Sejak pembentukannya Resimen Serba Guna Mahasiswa Jawa Barat belum mempunyai identitas khas korps. Karena itu muncul keinginan di kalangan anggota Resimen Serba Guna Mahasiswa Jawa Barat untuk memiliki lambang kehormatan dan kebanggaan kesatuan untuk memperkuat semangat korps. Lambang – lambang tersebut diperlukan untuk menumbuhkan ikatan lahir dan batin di antara anggota Resimen Serba Guna Mahasiswa Jawa Barat. Kemudian diajukanlah usulan nama dan rancangan dhuaja ( bendera ) Resimen Serba Guna Mahasiswa Jawa Barat kepada Menko Hankam/KASAB Jenderal A.H. Nasution.
Usulan tersebut diterima, yang ditandai dengan keluarnya keputusan Menko Hankam/KASAB No. M/B/86/64 tanggal 12 Juni 1964 tentang pengesahan Dhuaja Resimen Mahasiswa Jawa Barat.  Pada Dhuaja Resimen Mahasiswa Mahawarman lambang Mahawarman terletak di satu sisi, dan sisi lainnya terletak lambang Kodam Siliwangi. Dalam Appel besar di lapangan Gasibu Bandung untuk memperingati hari jadi Resimen Serba Guna Mahasiswa Jawa Barat pada 13 Juni 1964, sengaja mengambil tanggal 13 Juni sebagai tanggal peristiwa bersejarah program Wajib Latih Mahasiswa tahun 1959,
Sumber Foto : http://danarsip.blogspot.co.id/2010/09/kompi-w-dalam-yon-iiunpad.html
MenkoHankam/KASAB Jenderal A.H. Nasution didampingi Menteri PTIP Prof. Ir. Thojib Hadiwidjaja dan Pangdam VI/Siliwangi Brigadir Jenderal Ibrahim Adjie, meresmikan penggunaan nama “Resimen Mahawarman” sebagai nama Resimen Mahasiswa Jawa Barat, dan menyerahkan langsung Dhuaja Resimen Mahawarman kepada Komandan Batalyon I Resimen Mahasiswa Jawa Barat, Kapten Ojik Soeroto.
            Proses penciptaan nama Mahawarman yang bersifat bottom – up memperlihatkan bahwa organisasi Resimen Mahasiswa bercorak grassroot, tumbuh berkembang dari dan oleh mahasiswa sendiri. Selain peresmian nama Mahawarman dan penyerahan dhuaja, dalam appel tersebut juga dilakukan pengucapan janji Resimen Mahasiswa Mahawarman. Berikut ini adalah isi selengkapnya janji tersebut dengan penulisan mengikuti ejaan aslinya. Dalam Musyawarah Kerja 1 Resimen Mahasiwa Mahawarman yang berlangsung pada 12 sampai dengan 20 September 1966 dilhirkan “Panca Dharma Satya” sebagai ikrar Resimen Mahasiswa Mahawarman.

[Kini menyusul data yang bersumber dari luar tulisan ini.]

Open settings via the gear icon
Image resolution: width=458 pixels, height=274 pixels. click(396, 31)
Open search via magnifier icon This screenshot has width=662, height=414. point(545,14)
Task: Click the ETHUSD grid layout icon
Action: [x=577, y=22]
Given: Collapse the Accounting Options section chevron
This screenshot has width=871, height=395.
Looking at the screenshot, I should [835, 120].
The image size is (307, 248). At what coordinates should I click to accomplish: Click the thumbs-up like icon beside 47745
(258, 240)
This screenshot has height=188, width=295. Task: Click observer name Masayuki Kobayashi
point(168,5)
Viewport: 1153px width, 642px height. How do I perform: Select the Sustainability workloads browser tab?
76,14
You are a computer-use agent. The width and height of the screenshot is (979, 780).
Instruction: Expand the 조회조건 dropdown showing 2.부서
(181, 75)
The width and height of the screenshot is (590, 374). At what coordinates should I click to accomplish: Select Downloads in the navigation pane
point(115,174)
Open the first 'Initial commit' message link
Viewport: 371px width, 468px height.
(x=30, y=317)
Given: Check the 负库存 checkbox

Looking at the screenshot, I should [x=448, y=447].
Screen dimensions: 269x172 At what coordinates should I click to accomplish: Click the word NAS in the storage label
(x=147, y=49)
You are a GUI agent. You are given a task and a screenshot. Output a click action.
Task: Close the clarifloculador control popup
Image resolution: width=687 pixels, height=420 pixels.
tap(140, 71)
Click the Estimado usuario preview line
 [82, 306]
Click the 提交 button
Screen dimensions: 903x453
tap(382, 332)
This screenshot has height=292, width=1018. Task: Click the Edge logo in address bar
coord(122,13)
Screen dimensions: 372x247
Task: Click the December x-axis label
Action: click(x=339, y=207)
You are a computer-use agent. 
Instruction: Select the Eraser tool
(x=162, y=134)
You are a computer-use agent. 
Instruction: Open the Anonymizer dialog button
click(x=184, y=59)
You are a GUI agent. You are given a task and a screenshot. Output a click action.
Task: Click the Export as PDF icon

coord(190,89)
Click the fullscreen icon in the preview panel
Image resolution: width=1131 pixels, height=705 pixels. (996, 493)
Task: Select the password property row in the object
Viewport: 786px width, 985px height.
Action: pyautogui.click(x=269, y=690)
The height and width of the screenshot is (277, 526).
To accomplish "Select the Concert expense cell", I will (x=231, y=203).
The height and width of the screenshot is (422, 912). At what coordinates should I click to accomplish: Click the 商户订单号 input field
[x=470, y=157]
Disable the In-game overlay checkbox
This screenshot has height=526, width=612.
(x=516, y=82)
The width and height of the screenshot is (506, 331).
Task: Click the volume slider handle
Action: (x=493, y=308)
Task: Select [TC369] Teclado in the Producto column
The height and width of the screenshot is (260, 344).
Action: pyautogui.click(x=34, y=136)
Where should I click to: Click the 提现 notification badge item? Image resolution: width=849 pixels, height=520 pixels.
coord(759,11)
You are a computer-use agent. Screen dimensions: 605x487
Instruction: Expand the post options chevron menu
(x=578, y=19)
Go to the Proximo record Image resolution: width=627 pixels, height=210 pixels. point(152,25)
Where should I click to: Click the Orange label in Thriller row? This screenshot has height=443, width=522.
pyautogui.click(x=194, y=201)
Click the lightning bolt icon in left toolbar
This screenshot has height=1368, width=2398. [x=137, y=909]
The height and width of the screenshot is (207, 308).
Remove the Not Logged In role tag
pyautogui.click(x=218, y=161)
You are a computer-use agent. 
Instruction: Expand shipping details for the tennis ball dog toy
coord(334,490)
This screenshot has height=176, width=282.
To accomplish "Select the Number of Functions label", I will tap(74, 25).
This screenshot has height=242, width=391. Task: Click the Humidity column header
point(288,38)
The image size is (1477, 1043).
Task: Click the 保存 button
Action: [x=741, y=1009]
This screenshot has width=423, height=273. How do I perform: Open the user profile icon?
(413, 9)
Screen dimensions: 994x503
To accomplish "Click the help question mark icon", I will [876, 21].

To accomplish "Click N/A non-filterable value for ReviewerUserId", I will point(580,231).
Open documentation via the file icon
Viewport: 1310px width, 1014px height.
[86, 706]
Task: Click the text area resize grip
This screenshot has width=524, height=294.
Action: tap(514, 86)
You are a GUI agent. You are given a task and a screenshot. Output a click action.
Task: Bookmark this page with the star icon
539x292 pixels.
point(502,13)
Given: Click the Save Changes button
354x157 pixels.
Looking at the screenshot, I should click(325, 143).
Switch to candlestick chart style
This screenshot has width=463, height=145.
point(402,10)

            Sekarang saya berbicara status Resimen Mahasiswa di zaman reformasi, setelah peristiwa penggulingan pemerintahan Orde Baru, mahasiswa di Indonesia memiliki sikap traumatis terhadap apa namanya militer, sebagian mahasiswa menganggap bahwa Resimen Mahasiswa bagian dari militeris mini yang ada di dalam kampus, dan menuntut pula agar Resimen Mahasiswa ini di tiadakan di dalam kampus. Bahkan statusnya sebagai komponen cadangan di bekukan, di zaman reformasi ini status Resimen Mahasiswa seperti mahasiswa biasa lainnya yang langsung di bawahi oleh universitas dan bukan lagi sebagai komponen cadangan.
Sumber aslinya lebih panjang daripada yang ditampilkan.